The task
Please return exactly the lines from the one containing "The width and height of the screenshot is (1891, 908)." through the end of the records, including both.

· · · · · · ·

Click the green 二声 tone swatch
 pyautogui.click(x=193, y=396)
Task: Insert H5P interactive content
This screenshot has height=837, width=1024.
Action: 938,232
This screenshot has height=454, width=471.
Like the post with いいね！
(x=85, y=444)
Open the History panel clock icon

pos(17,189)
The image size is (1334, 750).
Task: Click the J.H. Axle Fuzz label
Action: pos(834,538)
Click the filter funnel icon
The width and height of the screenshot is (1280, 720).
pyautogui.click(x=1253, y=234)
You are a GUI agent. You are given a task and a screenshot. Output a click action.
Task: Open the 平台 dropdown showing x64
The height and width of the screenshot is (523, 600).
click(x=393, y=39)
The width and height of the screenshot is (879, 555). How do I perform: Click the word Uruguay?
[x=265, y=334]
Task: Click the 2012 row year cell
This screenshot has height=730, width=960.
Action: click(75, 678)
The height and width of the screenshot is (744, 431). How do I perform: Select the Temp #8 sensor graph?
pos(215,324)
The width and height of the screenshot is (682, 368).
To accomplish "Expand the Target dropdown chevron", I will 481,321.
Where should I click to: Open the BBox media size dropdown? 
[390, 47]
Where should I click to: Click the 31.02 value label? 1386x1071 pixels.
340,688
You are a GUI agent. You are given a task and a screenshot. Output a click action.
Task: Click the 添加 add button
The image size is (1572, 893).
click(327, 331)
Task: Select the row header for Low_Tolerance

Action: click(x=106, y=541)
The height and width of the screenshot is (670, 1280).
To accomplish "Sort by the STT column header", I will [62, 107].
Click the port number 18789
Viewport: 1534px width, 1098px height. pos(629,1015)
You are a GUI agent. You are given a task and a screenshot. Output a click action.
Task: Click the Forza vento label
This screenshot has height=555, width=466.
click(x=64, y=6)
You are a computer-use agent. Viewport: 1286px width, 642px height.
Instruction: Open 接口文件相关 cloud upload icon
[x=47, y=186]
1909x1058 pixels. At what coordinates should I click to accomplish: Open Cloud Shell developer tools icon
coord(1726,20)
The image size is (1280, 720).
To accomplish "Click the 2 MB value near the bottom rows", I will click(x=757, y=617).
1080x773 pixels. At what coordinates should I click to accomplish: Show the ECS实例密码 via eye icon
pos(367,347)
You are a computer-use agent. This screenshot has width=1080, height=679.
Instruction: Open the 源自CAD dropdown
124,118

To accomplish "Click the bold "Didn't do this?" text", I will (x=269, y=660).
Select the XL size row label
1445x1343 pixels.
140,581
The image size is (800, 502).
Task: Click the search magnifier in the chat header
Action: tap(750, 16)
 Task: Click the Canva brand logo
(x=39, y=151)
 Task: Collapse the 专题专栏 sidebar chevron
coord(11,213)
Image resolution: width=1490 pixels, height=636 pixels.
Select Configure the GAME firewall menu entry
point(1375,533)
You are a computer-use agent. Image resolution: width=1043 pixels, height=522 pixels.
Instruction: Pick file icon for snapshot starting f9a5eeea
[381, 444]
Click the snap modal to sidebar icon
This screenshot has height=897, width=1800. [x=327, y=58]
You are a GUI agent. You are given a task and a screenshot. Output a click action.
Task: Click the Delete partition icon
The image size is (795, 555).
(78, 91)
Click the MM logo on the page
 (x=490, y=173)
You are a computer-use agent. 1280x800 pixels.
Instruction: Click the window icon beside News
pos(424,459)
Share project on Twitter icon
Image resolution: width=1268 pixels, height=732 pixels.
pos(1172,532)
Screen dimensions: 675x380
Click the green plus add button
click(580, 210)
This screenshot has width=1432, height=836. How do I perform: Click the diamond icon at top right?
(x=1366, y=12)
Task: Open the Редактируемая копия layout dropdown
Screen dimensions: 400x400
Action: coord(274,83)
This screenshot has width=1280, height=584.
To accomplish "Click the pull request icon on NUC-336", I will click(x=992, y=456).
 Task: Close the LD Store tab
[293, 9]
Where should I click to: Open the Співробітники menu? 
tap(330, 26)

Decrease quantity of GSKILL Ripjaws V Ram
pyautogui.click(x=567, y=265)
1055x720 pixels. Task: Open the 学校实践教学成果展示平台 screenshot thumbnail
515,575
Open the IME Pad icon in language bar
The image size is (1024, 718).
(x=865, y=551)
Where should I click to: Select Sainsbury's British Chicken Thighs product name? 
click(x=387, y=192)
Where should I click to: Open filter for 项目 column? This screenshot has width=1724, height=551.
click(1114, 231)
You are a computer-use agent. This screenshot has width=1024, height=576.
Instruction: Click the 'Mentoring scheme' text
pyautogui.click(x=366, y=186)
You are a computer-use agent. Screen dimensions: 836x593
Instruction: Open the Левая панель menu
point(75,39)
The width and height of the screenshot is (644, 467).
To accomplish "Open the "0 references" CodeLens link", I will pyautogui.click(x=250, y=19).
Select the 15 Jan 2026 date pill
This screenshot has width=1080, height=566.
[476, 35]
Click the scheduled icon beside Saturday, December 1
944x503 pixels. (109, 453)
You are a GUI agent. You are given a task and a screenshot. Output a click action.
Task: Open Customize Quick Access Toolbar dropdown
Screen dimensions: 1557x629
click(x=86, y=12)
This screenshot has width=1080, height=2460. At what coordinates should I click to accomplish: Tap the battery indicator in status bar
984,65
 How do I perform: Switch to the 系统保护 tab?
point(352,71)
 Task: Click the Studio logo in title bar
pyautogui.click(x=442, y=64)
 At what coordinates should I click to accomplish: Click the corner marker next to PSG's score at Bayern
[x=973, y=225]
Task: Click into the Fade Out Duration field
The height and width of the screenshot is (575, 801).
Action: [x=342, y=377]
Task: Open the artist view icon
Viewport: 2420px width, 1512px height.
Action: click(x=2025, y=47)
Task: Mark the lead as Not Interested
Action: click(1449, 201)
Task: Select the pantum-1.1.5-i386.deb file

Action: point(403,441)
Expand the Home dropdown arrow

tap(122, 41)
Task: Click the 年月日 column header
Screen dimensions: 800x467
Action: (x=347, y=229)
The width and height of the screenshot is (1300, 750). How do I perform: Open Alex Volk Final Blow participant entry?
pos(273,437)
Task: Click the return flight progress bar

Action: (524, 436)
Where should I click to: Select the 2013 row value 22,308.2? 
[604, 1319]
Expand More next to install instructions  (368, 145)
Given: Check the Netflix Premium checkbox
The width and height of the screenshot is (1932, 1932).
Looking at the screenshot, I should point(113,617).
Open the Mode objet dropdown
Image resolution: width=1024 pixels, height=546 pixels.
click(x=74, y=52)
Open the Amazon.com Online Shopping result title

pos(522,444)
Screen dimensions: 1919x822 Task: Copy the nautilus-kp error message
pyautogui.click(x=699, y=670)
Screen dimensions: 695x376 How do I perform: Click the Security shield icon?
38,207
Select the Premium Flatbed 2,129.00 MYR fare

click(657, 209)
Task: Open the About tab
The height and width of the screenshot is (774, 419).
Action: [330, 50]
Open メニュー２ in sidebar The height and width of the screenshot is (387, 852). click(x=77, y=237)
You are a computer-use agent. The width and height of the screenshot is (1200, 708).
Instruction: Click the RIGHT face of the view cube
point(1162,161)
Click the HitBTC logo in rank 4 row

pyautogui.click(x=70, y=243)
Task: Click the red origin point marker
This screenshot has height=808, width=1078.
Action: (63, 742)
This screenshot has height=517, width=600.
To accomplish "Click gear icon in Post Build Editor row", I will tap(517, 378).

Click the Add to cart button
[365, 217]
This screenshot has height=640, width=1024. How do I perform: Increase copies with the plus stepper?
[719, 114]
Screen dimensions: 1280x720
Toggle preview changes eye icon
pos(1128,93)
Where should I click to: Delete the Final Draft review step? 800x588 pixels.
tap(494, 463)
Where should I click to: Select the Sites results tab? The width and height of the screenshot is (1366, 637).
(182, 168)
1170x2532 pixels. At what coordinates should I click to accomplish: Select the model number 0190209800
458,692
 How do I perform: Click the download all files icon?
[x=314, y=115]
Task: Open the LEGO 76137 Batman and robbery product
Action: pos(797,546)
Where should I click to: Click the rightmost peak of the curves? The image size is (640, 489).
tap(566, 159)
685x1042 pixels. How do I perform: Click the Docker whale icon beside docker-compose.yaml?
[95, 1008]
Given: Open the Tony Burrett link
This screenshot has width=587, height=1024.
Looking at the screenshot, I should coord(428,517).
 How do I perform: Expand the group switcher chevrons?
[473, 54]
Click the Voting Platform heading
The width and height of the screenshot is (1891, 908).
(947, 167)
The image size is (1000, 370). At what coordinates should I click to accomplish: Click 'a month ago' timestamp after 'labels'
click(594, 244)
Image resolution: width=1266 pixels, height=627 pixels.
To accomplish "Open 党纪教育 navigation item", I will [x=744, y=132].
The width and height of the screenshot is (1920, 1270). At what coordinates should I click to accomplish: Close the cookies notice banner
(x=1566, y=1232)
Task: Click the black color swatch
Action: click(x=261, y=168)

· · · · · · ·

Task answer
The width and height of the screenshot is (1891, 908).
(947, 167)
The image size is (1000, 370). At what coordinates should I click to accomplish: Click 'a month ago' timestamp after 'labels'
click(594, 244)
Image resolution: width=1266 pixels, height=627 pixels.
To accomplish "Open 党纪教育 navigation item", I will [x=744, y=132].
The width and height of the screenshot is (1920, 1270). At what coordinates should I click to accomplish: Close the cookies notice banner
(x=1566, y=1232)
Task: Click the black color swatch
Action: click(x=261, y=168)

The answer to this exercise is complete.